Sympathoinhibitory and depressor responses to long-term infusion of nifedipine in spontaneously hypertensive rats on high-salt diet.

Abstract

Short-term (by hour) intracerebroventricular (i.c.v.) or i.v. infusion of nifedipine at low rates evokes parallel decreases in renal sympathetic nerve activity (RSNA) and blood pressure (BP) in spontaneously hypertensive rats (SHR). In the present study, effects of long-term administration of nifedipine on BP and control of sympathetic tone were examined in SHR on a high-salt (8%) diet. From 6 to 8 weeks of age, for 2 weeks concomitant with taking a high-salt diet, rats were also treated with subcutaneous infusion of nifedipine at 10, 50, or 100 microg/kg/h or vehicle solvent as control using osmotic minipumps. At the end of the 2-week treatment period, mean arterial pressure (MAP), heart rate (HR), and RSNA at rest and in response to air-jet stress, i.c.v. injection of the alpha-adrenoceptor agonist guanabenz (25 microg), and i.v. injection of the ganglionic blocker hexamethonium were recorded in conscious rats.

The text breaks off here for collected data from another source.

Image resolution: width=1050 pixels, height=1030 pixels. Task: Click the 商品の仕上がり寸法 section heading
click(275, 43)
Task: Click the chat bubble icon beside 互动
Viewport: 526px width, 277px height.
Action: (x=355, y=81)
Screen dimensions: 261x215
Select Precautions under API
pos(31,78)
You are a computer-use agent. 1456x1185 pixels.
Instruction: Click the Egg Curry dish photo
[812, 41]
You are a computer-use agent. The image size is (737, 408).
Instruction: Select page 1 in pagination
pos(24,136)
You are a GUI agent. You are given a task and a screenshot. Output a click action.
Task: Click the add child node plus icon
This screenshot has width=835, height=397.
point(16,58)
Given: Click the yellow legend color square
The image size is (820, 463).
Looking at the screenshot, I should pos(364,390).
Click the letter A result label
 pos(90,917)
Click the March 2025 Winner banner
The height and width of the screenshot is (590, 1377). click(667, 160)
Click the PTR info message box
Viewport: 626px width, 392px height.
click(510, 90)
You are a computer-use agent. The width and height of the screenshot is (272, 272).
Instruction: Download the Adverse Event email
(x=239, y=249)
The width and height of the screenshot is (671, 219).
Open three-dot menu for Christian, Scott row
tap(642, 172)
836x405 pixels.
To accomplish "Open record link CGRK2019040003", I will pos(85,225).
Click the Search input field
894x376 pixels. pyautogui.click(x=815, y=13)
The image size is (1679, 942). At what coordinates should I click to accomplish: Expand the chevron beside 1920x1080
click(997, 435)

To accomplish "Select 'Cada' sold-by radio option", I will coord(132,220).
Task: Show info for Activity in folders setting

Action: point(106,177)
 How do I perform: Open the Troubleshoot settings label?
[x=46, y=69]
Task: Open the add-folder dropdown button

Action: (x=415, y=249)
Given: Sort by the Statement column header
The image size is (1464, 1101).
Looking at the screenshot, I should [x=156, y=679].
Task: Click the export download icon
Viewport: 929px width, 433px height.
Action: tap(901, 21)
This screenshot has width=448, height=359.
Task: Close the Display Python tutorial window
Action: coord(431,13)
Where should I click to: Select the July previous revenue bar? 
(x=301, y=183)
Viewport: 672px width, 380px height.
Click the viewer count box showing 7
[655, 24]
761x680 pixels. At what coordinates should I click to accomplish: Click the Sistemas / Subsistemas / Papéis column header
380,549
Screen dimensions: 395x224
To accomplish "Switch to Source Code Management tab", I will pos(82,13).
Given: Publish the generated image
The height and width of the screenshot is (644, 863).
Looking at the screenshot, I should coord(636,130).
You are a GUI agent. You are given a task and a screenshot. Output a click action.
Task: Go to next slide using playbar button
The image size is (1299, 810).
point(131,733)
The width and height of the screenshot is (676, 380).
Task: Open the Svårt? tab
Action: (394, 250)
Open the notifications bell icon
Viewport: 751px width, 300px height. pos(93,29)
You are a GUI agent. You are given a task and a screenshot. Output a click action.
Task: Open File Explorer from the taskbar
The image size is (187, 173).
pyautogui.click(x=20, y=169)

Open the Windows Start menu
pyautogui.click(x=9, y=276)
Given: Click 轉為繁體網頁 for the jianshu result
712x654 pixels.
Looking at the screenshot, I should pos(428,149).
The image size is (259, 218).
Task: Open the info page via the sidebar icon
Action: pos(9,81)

In rats on nifedipine 50 or 100 microg/kg/h, resting MAP was significantly lower (136+/-4 or 130+/-4 vs. 145+/-2 mm Hg in control rats, p < 0.05 for both), the sympathoinhibitory and depressor responses to i.c.v. guanabenz were significantly decreased, and the absolute decreases in MAP in response to i.v. injection of hexamethonium were significantly smaller. Sympathoexcitatory and pressor responses to air-jet stress, however, were not affected by nifedipine. Infusion of nifedipine at the three rates for 2 weeks caused concentrations of plasma nifedipine in a dose-related manner. Nifedipine was not detected in tissues of rats treated with 10 microg/kg/h nifedipine but was present in brain and other tissues of rats treated with nifedipine at the two higher rates. Thus in SHR on high-salt intake long-term treatment with nifedipine at 50 or 100 microg/kg/h decreased resting BP and the sympathetic component in BP control. In addition to possible peripheral effects, long-term administration of nifedipine may also act centrally to decrease sympathetic activity and BP, likely by increasing activity in central pathways involving sympathoinhibition, but not in pathways involving sympathoexcitation as evaluated by air-stress.